George Krause (born 1937) is an American artist photographer, now retired from the University of Houston where he established the photography department. Krause has published a few books of photographs and his work has been collected by many institutions. He lives and works in Wimberley, Texas.
Krause was born in 1937 in Philadelphia, Pennsylvania. During the 1950s, he studied painting, drawing, sculpture, and photography at the Philadelphia College of Art (PCA; now a part of the University of the Arts).
While serving in the US Army between 1957 and 1959, he turned his full attention to photography, spending all his free time documenting the culture of the black neighborhoods in the racially segregated communities of South Carolina. Krause later moved in a less documentary direction, seeking images that were more ambiguous and open to viewer interpretation with projects dealing with cemetery monuments, religious statuary, and an atypical series of nudes.

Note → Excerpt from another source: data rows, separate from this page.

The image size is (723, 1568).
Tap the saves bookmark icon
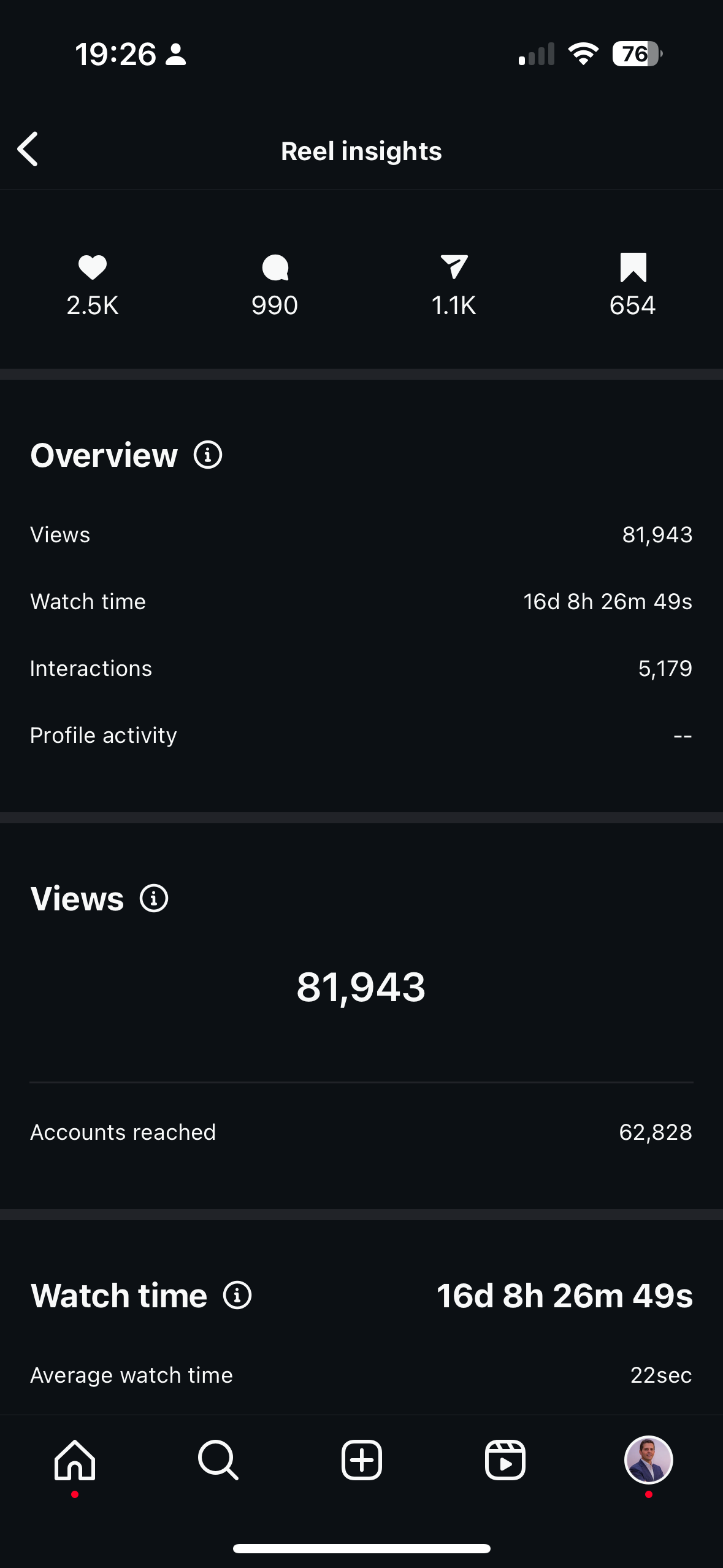click(x=633, y=267)
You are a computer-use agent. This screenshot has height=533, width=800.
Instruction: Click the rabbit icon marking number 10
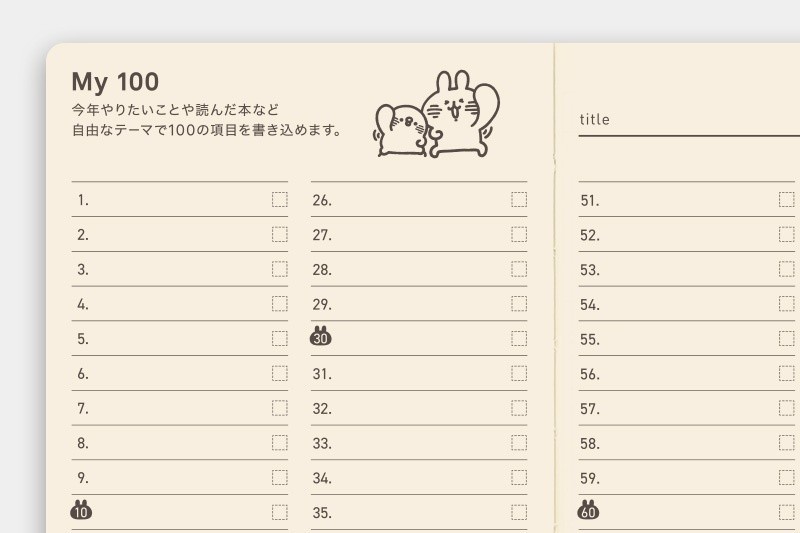tap(81, 510)

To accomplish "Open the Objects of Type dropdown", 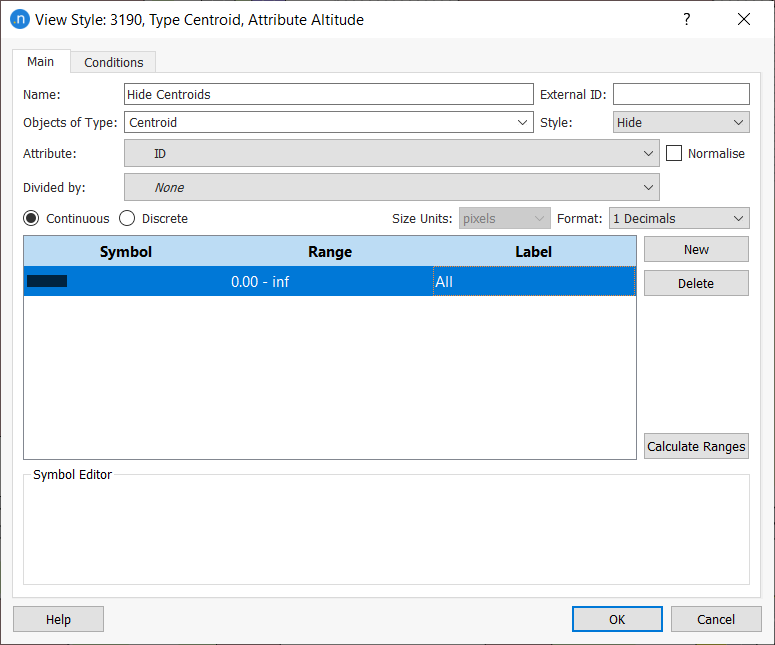I will (x=328, y=123).
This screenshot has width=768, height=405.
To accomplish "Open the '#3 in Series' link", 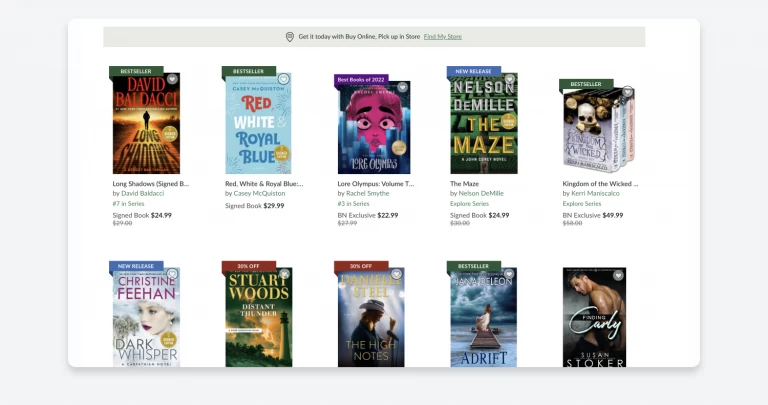I will pos(353,204).
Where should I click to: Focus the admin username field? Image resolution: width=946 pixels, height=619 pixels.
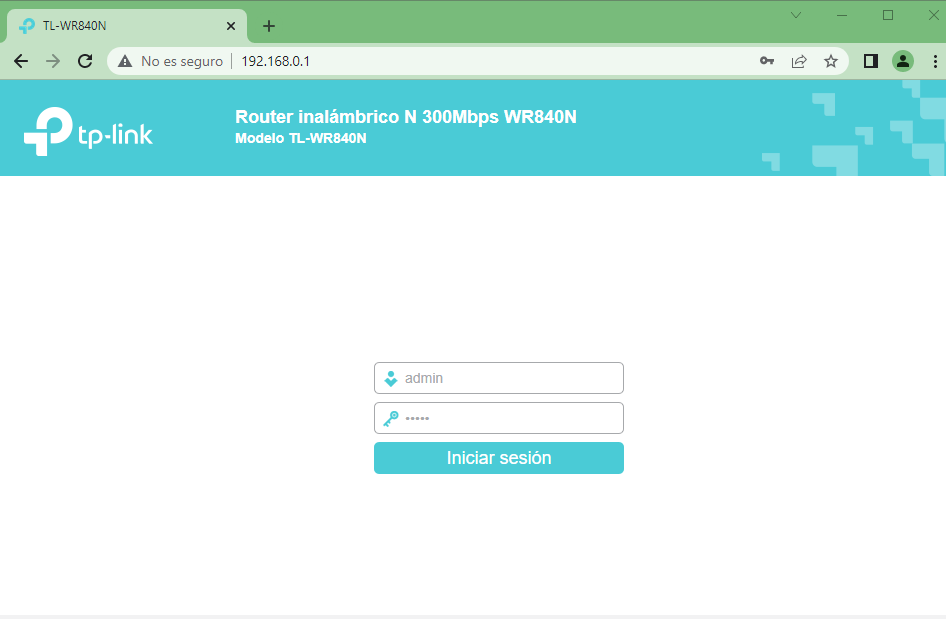click(x=510, y=378)
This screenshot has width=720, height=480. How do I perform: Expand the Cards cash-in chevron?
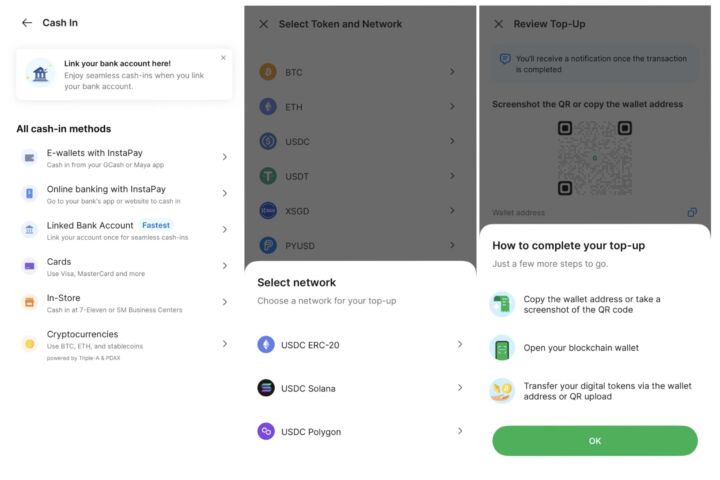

In the volume George Krause: a Retrospective published in 1991 in conjunction with a major mid-career exhibition, Anne Wilkes Tucker, the curator of photography at the Museum of Fine Arts, Houston, observed:[1]
"Krause explores intensely personal themes rooted in basic human concerns: sensuality, mortality, and mystery....His work is perpetually relevant because his issues are basic and vital to the human condition. Few viewers leave his exhibitions unmoved—be it by indignation, horror, pathos, or wonder."
Krause lives and works in Wimberley, Texas.
Krause's work is held in the following permanent collections:
26 prints (as of 7 June 2024)[5]
74 prints (as of 7 June 2024)[6]
2 prints (as of 7 June 2024)[8]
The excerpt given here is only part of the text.